The Canadian investigators also will have access to a hangar where wreckage is stored as well as probable access to flight data and cockpit voice recorders, both of which were damaged.

“I can’t give you a complete assessment of the extent of the damage because . . . we’ve only seen photos,” said Fox. “I can tell you that the Iranians, the Aircraft Accident Investigation Bureau are currently looking at some of the challenges associated with downloading and analyzing damaged recorders. They have reached out to other countries . . . for technical assistance.” She also said there also is a possibility that the recorders might be shipped elsewhere for data retrieval and study.

Nazanin Tabatabaee/Reuters Photo
Although they initially blamed mechanical issues for the crash, Iran officials confirmed the aircraft was downed by an Iranian Republican Guard missile battery. Nazanin Tabatabaee/Reuters Photo

Iran had issued visas for the two TSB members over the weekend. They had been waiting in Ankara, Turkey, along with other members of a federal Standing Rapid Deployment Team (SRDT) that includes consular officials.

Fox told Skies that the initial visas were valid for at least 14 days and could be extended at Tehran’s discretion. More TSB specialists in downloading and analyzing flight data and cockpit voice recorder data are expected join their colleagues once details of their work are finalized. She pointed out that Canada, with more 30 years of aviation accident investigation, is a globally-acknowledged authority in the field.

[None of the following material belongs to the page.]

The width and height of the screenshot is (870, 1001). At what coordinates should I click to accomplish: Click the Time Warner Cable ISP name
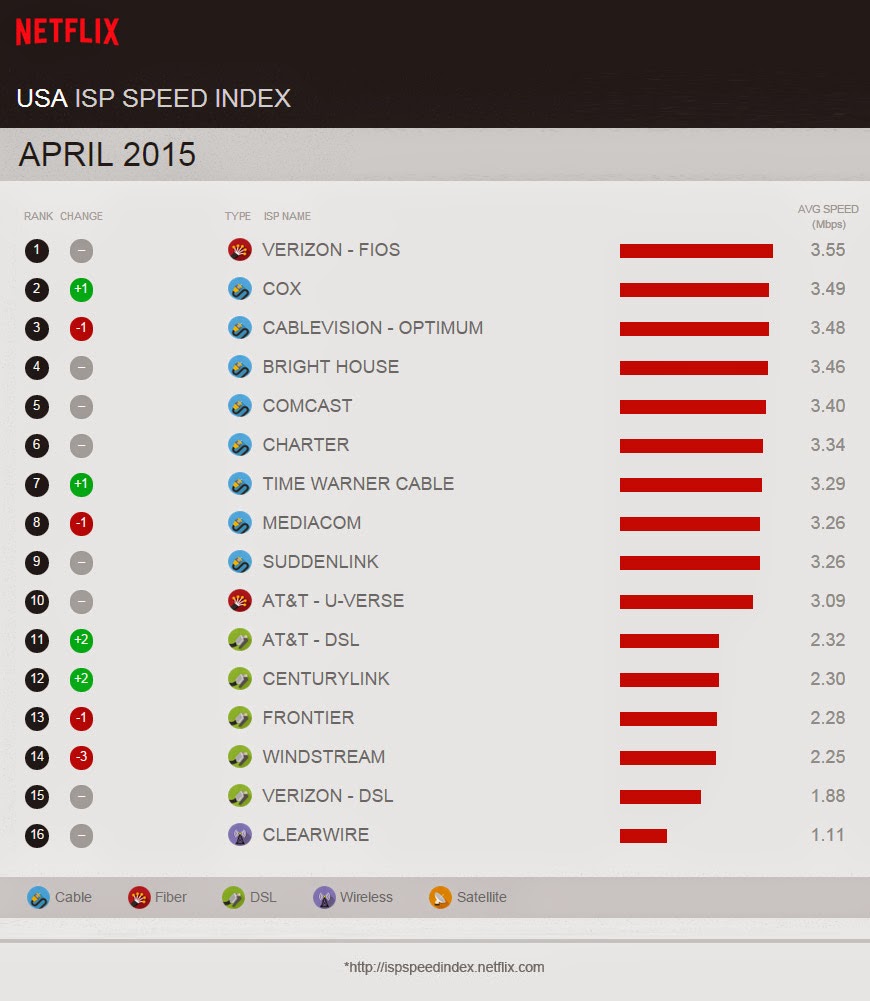[x=358, y=484]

Other parties to the investigation are what Natacha Van Themsche, a former Royal Canadian Air Force aerospace engineer and now TSB Director of Air Investigations who joined Fox at the news conference, called “accreps” or accredited representatives, with access to all aspects of the inquiry.

They include not only Iran but also Ukraine as the aircraft operator. Others include the U.S., where the Boeing was designed and built, and France where engines are manufactured by a French-U.S. joint venture

Fox, who holds an airline transport licence and flight instructor rating and has flown more than 5,000 hours, did confirm to Skies that the TSB had details, albeit “not directly”, from Ukrainian investigators about the probable cause of the crash: a missile detonation which riddled the Boeing with shrapnel.

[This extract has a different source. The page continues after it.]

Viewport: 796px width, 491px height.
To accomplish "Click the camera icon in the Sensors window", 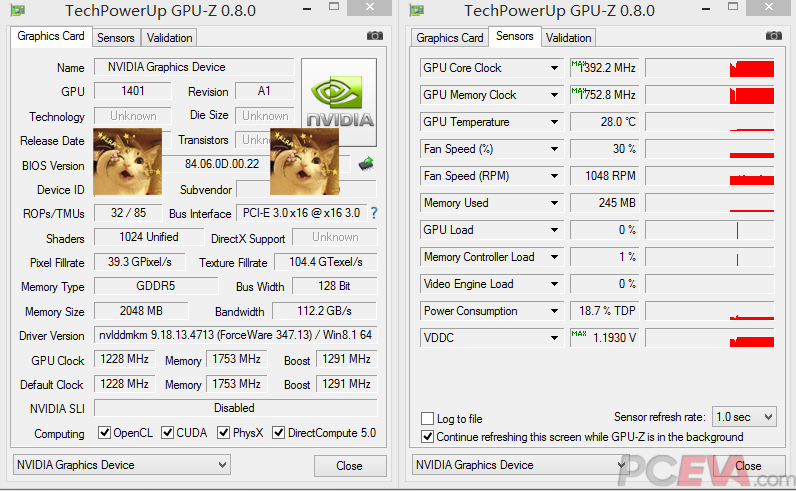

Iran, which first blamed mechanical issues aboard the Boeing and that it had veered into prohibited airspace, eventually admitted responsibility, saying the missile launch was “unintentional.”

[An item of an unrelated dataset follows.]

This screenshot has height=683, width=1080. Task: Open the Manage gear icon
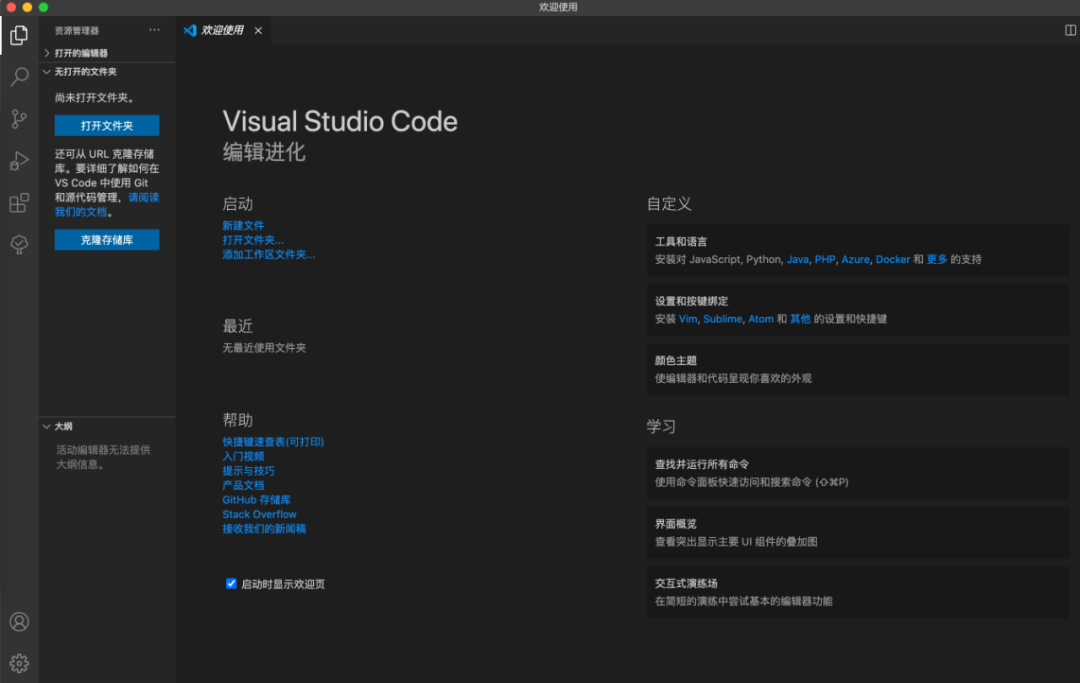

But even though the cause is clearly known, Fox said a full formal investigation is designed to address all factors which could yield internationally-accepted recommendations designed to prevent a recurrence.

“Whether it was accidental or intentional, that is something that investigators would normally pursue,” said Fox, adding that investigators will consider all possibilities. “We don’t take that just at face value,” she said. “We need to corroborate that, validate that information through other mean.”

The Canadian government had made it clear from the outset that the TSB had to be involved. “All participating countries reaffirmed the need for a full and transparent investigation,” Foreign Affairs Minister Francois-Philippe Champagne told reporters in Ottawa earlier.

Having spoken with his Iranian counterpart, Mohammad Javad Zarif, as well as Ali Larijani, the influential speaker of Iran’s Parliament, Champagne said “the world is watching” to see how the Iranian authorities handled the situation.